(WHAT TO DO) Your reply should be the complete data, reproduced exactly.

[DATASET EXCERPTS Boundary: Start]

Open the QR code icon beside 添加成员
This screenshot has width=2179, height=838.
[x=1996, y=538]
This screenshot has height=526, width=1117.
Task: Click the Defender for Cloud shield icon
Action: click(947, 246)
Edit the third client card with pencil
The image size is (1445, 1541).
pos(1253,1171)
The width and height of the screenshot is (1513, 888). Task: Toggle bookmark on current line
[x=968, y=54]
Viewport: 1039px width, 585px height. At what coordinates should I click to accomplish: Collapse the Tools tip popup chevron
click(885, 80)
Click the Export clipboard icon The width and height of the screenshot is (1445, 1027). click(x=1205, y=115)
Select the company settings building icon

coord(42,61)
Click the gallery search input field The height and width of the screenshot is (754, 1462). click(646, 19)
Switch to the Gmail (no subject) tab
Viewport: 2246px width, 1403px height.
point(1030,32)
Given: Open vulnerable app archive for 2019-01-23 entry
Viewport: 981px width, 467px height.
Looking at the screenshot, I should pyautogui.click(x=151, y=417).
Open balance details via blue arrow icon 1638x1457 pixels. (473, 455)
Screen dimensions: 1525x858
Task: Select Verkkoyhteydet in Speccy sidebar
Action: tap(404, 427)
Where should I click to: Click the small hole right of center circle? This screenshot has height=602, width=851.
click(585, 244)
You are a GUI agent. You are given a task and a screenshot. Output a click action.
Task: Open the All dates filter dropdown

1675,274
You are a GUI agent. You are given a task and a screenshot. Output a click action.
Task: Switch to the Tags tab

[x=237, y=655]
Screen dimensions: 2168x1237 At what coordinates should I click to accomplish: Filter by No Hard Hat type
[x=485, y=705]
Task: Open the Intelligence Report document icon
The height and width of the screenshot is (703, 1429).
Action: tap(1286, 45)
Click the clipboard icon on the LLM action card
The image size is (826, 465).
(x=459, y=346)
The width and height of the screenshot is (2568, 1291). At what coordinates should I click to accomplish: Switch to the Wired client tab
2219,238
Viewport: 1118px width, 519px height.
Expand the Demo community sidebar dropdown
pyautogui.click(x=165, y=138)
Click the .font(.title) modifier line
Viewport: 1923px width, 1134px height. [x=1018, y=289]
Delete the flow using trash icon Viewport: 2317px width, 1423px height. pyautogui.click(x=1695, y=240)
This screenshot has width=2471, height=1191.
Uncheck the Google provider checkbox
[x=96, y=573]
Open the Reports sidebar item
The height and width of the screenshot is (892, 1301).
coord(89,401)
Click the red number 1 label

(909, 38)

[DATASET EXCERPTS Boundary: End]

(SOLUTION BELOW)
Open the QR code icon beside 添加成员
This screenshot has width=2179, height=838.
[x=1996, y=538]
This screenshot has height=526, width=1117.
Task: Click the Defender for Cloud shield icon
Action: click(947, 246)
Edit the third client card with pencil
The image size is (1445, 1541).
pos(1253,1171)
The width and height of the screenshot is (1513, 888). Task: Toggle bookmark on current line
[x=968, y=54]
Viewport: 1039px width, 585px height. At what coordinates should I click to accomplish: Collapse the Tools tip popup chevron
click(885, 80)
Click the Export clipboard icon The width and height of the screenshot is (1445, 1027). click(x=1205, y=115)
Select the company settings building icon

coord(42,61)
Click the gallery search input field The height and width of the screenshot is (754, 1462). click(646, 19)
Switch to the Gmail (no subject) tab
Viewport: 2246px width, 1403px height.
point(1030,32)
Given: Open vulnerable app archive for 2019-01-23 entry
Viewport: 981px width, 467px height.
Looking at the screenshot, I should pyautogui.click(x=151, y=417).
Open balance details via blue arrow icon 1638x1457 pixels. (473, 455)
Screen dimensions: 1525x858
Task: Select Verkkoyhteydet in Speccy sidebar
Action: tap(404, 427)
Where should I click to: Click the small hole right of center circle? This screenshot has height=602, width=851.
click(585, 244)
You are a GUI agent. You are given a task and a screenshot. Output a click action.
Task: Open the All dates filter dropdown

1675,274
You are a GUI agent. You are given a task and a screenshot. Output a click action.
Task: Switch to the Tags tab

[x=237, y=655]
Screen dimensions: 2168x1237 At what coordinates should I click to accomplish: Filter by No Hard Hat type
[x=485, y=705]
Task: Open the Intelligence Report document icon
The height and width of the screenshot is (703, 1429).
Action: tap(1286, 45)
Click the clipboard icon on the LLM action card
The image size is (826, 465).
(x=459, y=346)
The width and height of the screenshot is (2568, 1291). At what coordinates should I click to accomplish: Switch to the Wired client tab
2219,238
Viewport: 1118px width, 519px height.
Expand the Demo community sidebar dropdown
pyautogui.click(x=165, y=138)
Click the .font(.title) modifier line
Viewport: 1923px width, 1134px height. [x=1018, y=289]
Delete the flow using trash icon Viewport: 2317px width, 1423px height. pyautogui.click(x=1695, y=240)
This screenshot has width=2471, height=1191.
Uncheck the Google provider checkbox
[x=96, y=573]
Open the Reports sidebar item
The height and width of the screenshot is (892, 1301).
coord(89,401)
Click the red number 1 label

(909, 38)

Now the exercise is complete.